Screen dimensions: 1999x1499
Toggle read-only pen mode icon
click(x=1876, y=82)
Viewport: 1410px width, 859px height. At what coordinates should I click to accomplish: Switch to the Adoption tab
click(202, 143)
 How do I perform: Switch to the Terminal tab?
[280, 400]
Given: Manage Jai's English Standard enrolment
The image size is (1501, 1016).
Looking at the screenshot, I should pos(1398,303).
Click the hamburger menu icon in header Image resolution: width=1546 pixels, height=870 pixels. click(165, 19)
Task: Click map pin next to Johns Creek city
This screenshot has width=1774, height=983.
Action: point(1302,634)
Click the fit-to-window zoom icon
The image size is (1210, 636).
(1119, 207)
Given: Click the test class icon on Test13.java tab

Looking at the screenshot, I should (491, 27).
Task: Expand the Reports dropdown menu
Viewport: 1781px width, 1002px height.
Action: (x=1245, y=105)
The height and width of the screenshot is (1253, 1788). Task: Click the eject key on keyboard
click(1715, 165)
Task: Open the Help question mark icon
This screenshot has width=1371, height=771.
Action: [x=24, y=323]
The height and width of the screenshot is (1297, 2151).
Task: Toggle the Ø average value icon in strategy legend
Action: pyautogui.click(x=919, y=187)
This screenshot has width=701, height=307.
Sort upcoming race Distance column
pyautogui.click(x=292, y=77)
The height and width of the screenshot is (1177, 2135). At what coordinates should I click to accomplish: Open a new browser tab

- _Problem to solve_
The records need to be copied exactly, with no line left out.

- _Answer to the exercise_
Screen dimensions: 1999x1499
Toggle read-only pen mode icon
click(x=1876, y=82)
Viewport: 1410px width, 859px height. At what coordinates should I click to accomplish: Switch to the Adoption tab
click(202, 143)
 How do I perform: Switch to the Terminal tab?
[280, 400]
Given: Manage Jai's English Standard enrolment
The image size is (1501, 1016).
Looking at the screenshot, I should pos(1398,303).
Click the hamburger menu icon in header Image resolution: width=1546 pixels, height=870 pixels. click(165, 19)
Task: Click map pin next to Johns Creek city
This screenshot has width=1774, height=983.
Action: point(1302,634)
Click the fit-to-window zoom icon
The image size is (1210, 636).
(1119, 207)
Given: Click the test class icon on Test13.java tab

Looking at the screenshot, I should (491, 27).
Task: Expand the Reports dropdown menu
Viewport: 1781px width, 1002px height.
Action: (x=1245, y=105)
The height and width of the screenshot is (1253, 1788). Task: Click the eject key on keyboard
click(1715, 165)
Task: Open the Help question mark icon
This screenshot has width=1371, height=771.
Action: [x=24, y=323]
The height and width of the screenshot is (1297, 2151).
Task: Toggle the Ø average value icon in strategy legend
Action: pyautogui.click(x=919, y=187)
This screenshot has width=701, height=307.
Sort upcoming race Distance column
pyautogui.click(x=292, y=77)
The height and width of the screenshot is (1177, 2135). At what coordinates should I click to accomplish: Open a new browser tab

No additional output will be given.